5. In none of the cases referred to above was any importance attached to the fact that the party against whom the final order was passed had filed no written statement claiming to be in possession. The first act that a party has to do when it appears before the Magistrate under Section 145 is to file a written statement claiming its possession. The question of evidence would arise only if there was a contest between the parties about possession. If only one party asserts its possession and the other party does not claim to be in possession, it would be open to the Magistrate to pass the final order in favour of the former party without recording any evidence. There would be no point in recording evidence in the absence of any contest. I, therefore, do not agree with the view taken in cases of Gobind Chandra Chakrabatti, (8 Cal. W. N. 642), C. Sidda Reddi, (31 Cri. L. J. 190 Mad.); Kefatulla (5 Cal. W. N. 71) and Mahomed Nur, (30 Cal. 918).
When neither party files a written statement claiming to be in possession, again there arises no question of recording evidence of possession.
In such a case, the Magistrate can certainly not pass an order in favour of either party declaring it to be in possession, unless he gets a local inquiry made under S, 148 and it is found that that party is in possession. He can order attachment under Section 146 on the ground that in the absence of any claim to possession and evidence about possession, he is unable to decide which party is in possession. If he does not get a local inquiry made, he is bound to pass an order under Section 146 because there is no other order that can be passed. So the proper order that should have been passed in the present case by the Magistrate on 22-5-1948 was one under Section 146. The order that was actually passed, though illegal, is, however, less against the applicant's interest than an order under Section 146.

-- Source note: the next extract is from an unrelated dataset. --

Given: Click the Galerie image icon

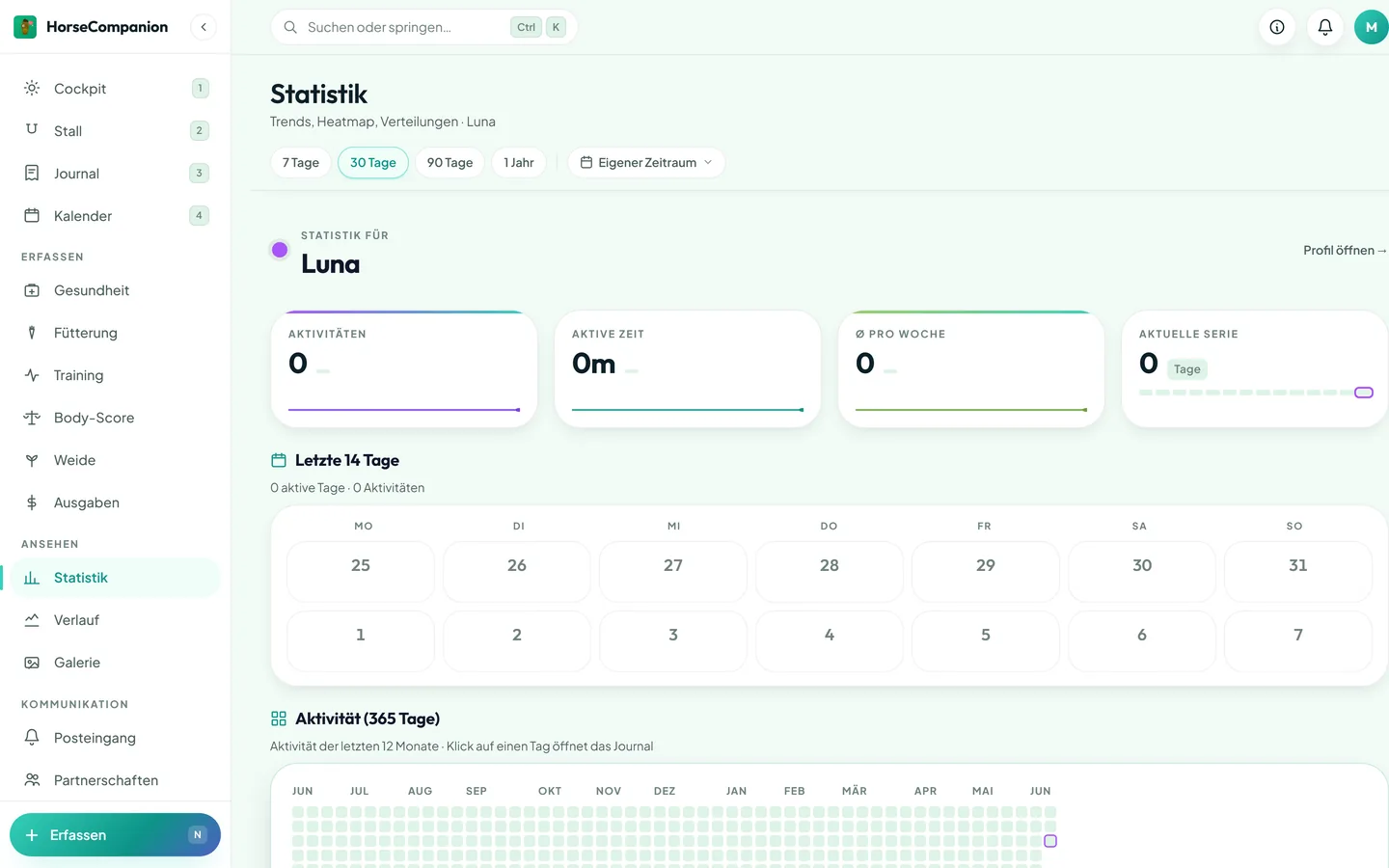Looking at the screenshot, I should [32, 663].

An order under Section 146 would bar fresh proceedings under Section 14S whereas the order actually passed does not bar fresh proceedings. In the case of an order under Section S46, she would be obliged to go to a civil Court whereas it is still open to her to do what she could do before he commenced the proceedings. She is, therefore, not at all aggrieved by the illegal order being passed and I do not feel disposed to set it aside simply because it is illegal.
Proceedings under Section 145 provide only temporary relief; the ultimate relief must be obtained by the parties from a civil Court. It is open to the applicant to go to civil Court at once and get a decision in her favour.
6. I do not agree with the learned Sessions Judge that the applicant was late in coming by about an hour or so and consequently the order of dismissal was ultra vires. There is no question of ultra vires at all. The Magistrate did not know at the time of dismissing the complaint that the applicant was delayed by only an hour. Nobody had informed him that the applicant would be coming within an hour. He found her absent and dismissed the application. If the dismissal was justified at that moment, it would not become improper or illegal because the applicant appeared an hour later.
7. The learned Sessions Judge remarks that it is a hard case. I do not see why it should be treated as a hard case, when the applicant's remedy in a civil Court is open to her; she can sue for ejectment of the opposite party from the house. And hard cases cannot be permitted to make bad laws
8. The reference is rejected.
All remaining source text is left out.